# INSTRUCTION
Reproduce every one of the following records verbatim, line for line, keeping each coordinate unchanged.

(begin)

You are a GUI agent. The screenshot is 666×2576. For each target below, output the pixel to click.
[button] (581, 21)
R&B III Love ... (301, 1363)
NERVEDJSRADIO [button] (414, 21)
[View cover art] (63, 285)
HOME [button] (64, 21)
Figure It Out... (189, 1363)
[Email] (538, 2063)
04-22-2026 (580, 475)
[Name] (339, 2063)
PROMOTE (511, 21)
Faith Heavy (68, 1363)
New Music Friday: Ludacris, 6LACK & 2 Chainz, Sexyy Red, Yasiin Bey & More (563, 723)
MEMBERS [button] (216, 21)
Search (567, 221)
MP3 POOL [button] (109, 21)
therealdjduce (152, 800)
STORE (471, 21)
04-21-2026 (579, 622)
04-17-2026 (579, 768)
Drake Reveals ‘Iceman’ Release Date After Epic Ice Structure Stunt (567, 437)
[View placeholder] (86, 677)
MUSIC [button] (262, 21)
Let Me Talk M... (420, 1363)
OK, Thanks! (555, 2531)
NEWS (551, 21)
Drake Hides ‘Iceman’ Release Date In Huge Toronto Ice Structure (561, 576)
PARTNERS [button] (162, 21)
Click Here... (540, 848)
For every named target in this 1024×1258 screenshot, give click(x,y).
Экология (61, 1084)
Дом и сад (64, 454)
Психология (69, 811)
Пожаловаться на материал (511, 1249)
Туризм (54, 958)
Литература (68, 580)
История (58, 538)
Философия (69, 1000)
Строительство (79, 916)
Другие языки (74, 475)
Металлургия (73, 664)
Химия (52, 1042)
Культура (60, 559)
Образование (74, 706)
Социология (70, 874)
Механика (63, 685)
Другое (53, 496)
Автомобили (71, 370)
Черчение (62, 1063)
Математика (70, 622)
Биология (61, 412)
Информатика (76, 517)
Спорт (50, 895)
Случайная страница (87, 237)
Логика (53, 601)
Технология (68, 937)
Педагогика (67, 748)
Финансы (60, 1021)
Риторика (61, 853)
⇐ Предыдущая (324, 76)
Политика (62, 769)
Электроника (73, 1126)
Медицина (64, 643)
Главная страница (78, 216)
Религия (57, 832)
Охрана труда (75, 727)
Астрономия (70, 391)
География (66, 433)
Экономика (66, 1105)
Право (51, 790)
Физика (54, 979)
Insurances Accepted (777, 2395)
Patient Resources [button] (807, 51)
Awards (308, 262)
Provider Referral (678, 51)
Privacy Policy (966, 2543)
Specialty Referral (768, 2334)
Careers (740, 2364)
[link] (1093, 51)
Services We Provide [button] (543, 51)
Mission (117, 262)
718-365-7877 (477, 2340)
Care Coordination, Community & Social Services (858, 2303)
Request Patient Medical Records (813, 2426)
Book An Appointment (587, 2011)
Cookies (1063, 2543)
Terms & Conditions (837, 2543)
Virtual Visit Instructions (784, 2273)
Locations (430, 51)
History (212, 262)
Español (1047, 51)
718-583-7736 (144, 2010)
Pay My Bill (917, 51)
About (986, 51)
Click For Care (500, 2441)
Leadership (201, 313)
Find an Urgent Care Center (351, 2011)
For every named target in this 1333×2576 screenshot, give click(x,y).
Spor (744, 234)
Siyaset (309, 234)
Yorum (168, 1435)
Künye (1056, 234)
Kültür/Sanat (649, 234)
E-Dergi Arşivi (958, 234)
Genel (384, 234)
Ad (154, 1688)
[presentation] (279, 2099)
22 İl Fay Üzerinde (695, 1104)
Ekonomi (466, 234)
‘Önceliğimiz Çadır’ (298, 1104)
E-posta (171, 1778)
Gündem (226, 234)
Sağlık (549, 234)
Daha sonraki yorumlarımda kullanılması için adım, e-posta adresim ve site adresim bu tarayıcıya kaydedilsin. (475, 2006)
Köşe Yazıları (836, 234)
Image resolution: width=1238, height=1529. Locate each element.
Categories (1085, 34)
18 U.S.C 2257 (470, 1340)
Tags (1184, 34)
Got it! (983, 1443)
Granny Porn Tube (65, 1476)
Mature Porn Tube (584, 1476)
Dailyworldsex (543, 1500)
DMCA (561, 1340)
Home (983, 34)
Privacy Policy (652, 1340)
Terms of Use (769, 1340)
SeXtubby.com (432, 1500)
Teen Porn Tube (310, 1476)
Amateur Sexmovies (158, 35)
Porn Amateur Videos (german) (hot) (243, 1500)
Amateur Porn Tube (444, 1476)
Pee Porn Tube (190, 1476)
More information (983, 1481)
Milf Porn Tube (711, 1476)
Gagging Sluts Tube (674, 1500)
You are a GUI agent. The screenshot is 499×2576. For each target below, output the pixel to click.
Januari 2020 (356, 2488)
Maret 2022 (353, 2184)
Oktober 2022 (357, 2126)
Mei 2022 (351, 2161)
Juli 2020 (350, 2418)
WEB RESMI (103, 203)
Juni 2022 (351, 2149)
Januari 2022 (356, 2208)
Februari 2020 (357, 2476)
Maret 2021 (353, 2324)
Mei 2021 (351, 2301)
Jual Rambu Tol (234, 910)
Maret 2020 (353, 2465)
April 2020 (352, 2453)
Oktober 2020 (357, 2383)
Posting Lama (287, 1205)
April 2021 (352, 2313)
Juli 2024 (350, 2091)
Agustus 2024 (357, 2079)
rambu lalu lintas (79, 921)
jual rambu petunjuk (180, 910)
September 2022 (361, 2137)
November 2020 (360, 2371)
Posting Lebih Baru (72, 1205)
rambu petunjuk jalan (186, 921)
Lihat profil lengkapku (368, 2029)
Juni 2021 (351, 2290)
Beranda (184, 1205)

(end)

# WRITTEN REPLY
You are a GUI agent. The screenshot is 666×2576. For each target below, output the pixel to click.
[button] (581, 21)
R&B III Love ... (301, 1363)
NERVEDJSRADIO [button] (414, 21)
[View cover art] (63, 285)
HOME [button] (64, 21)
Figure It Out... (189, 1363)
[Email] (538, 2063)
04-22-2026 (580, 475)
[Name] (339, 2063)
PROMOTE (511, 21)
Faith Heavy (68, 1363)
New Music Friday: Ludacris, 6LACK & 2 Chainz, Sexyy Red, Yasiin Bey & More (563, 723)
MEMBERS [button] (216, 21)
Search (567, 221)
MP3 POOL [button] (109, 21)
therealdjduce (152, 800)
STORE (471, 21)
04-21-2026 (579, 622)
04-17-2026 (579, 768)
Drake Reveals ‘Iceman’ Release Date After Epic Ice Structure Stunt (567, 437)
[View placeholder] (86, 677)
MUSIC [button] (262, 21)
Let Me Talk M... (420, 1363)
OK, Thanks! (555, 2531)
NEWS (551, 21)
Drake Hides ‘Iceman’ Release Date In Huge Toronto Ice Structure (561, 576)
PARTNERS [button] (162, 21)
Click Here... (540, 848)
For every named target in this 1024×1258 screenshot, give click(x,y).
Экология (61, 1084)
Дом и сад (64, 454)
Психология (69, 811)
Пожаловаться на материал (511, 1249)
Туризм (54, 958)
Литература (68, 580)
История (58, 538)
Философия (69, 1000)
Строительство (79, 916)
Другие языки (74, 475)
Металлургия (73, 664)
Химия (52, 1042)
Культура (60, 559)
Образование (74, 706)
Социология (70, 874)
Механика (63, 685)
Другое (53, 496)
Автомобили (71, 370)
Черчение (62, 1063)
Математика (70, 622)
Биология (61, 412)
Информатика (76, 517)
Спорт (50, 895)
Случайная страница (87, 237)
Логика (53, 601)
Технология (68, 937)
Педагогика (67, 748)
Финансы (60, 1021)
Риторика (61, 853)
⇐ Предыдущая (324, 76)
Политика (62, 769)
Электроника (73, 1126)
Медицина (64, 643)
Главная страница (78, 216)
Религия (57, 832)
Охрана труда (75, 727)
Астрономия (70, 391)
География (66, 433)
Экономика (66, 1105)
Право (51, 790)
Физика (54, 979)
Insurances Accepted (777, 2395)
Patient Resources [button] (807, 51)
Awards (308, 262)
Provider Referral (678, 51)
Privacy Policy (966, 2543)
Specialty Referral (768, 2334)
Careers (740, 2364)
[link] (1093, 51)
Services We Provide [button] (543, 51)
Mission (117, 262)
718-365-7877 (477, 2340)
Care Coordination, Community & Social Services (858, 2303)
Request Patient Medical Records (813, 2426)
Book An Appointment (587, 2011)
Cookies (1063, 2543)
Terms & Conditions (837, 2543)
Virtual Visit Instructions (784, 2273)
Locations (430, 51)
History (212, 262)
Español (1047, 51)
718-583-7736 (144, 2010)
Pay My Bill (917, 51)
About (986, 51)
Click For Care (500, 2441)
Leadership (201, 313)
Find an Urgent Care Center (351, 2011)
For every named target in this 1333×2576 screenshot, give click(x,y).
Spor (744, 234)
Siyaset (309, 234)
Yorum (168, 1435)
Künye (1056, 234)
Kültür/Sanat (649, 234)
E-Dergi Arşivi (958, 234)
Genel (384, 234)
Ad (154, 1688)
[presentation] (279, 2099)
22 İl Fay Üzerinde (695, 1104)
Ekonomi (466, 234)
‘Önceliğimiz Çadır’ (298, 1104)
E-posta (171, 1778)
Gündem (226, 234)
Sağlık (549, 234)
Daha sonraki yorumlarımda kullanılması için adım, e-posta adresim ve site adresim bu tarayıcıya kaydedilsin. (475, 2006)
Köşe Yazıları (836, 234)
Image resolution: width=1238, height=1529. Locate each element.
Categories (1085, 34)
18 U.S.C 2257 (470, 1340)
Tags (1184, 34)
Got it! (983, 1443)
Granny Porn Tube (65, 1476)
Mature Porn Tube (584, 1476)
Dailyworldsex (543, 1500)
DMCA (561, 1340)
Home (983, 34)
Privacy Policy (652, 1340)
Terms of Use (769, 1340)
SeXtubby.com (432, 1500)
Teen Porn Tube (310, 1476)
Amateur Sexmovies (158, 35)
Porn Amateur Videos (german) (hot) (243, 1500)
Amateur Porn Tube (444, 1476)
Pee Porn Tube (190, 1476)
More information (983, 1481)
Milf Porn Tube (711, 1476)
Gagging Sluts Tube (674, 1500)
You are a GUI agent. The screenshot is 499×2576. For each target below, output the pixel to click.
Januari 2020 (356, 2488)
Maret 2022 (353, 2184)
Oktober 2022 (357, 2126)
Mei 2022 (351, 2161)
Juli 2020 (350, 2418)
WEB RESMI (103, 203)
Juni 2022 (351, 2149)
Januari 2022 (356, 2208)
Februari 2020 (357, 2476)
Maret 2021 (353, 2324)
Mei 2021 (351, 2301)
Jual Rambu Tol (234, 910)
Maret 2020 (353, 2465)
April 2020 (352, 2453)
Oktober 2020 (357, 2383)
Posting Lama (287, 1205)
April 2021 (352, 2313)
Juli 2024 (350, 2091)
Agustus 2024 (357, 2079)
rambu lalu lintas (79, 921)
jual rambu petunjuk (180, 910)
September 2022 (361, 2137)
November 2020 (360, 2371)
Posting Lebih Baru (72, 1205)
rambu petunjuk jalan (186, 921)
Lihat profil lengkapku (368, 2029)
Juni 2021 (351, 2290)
Beranda (184, 1205)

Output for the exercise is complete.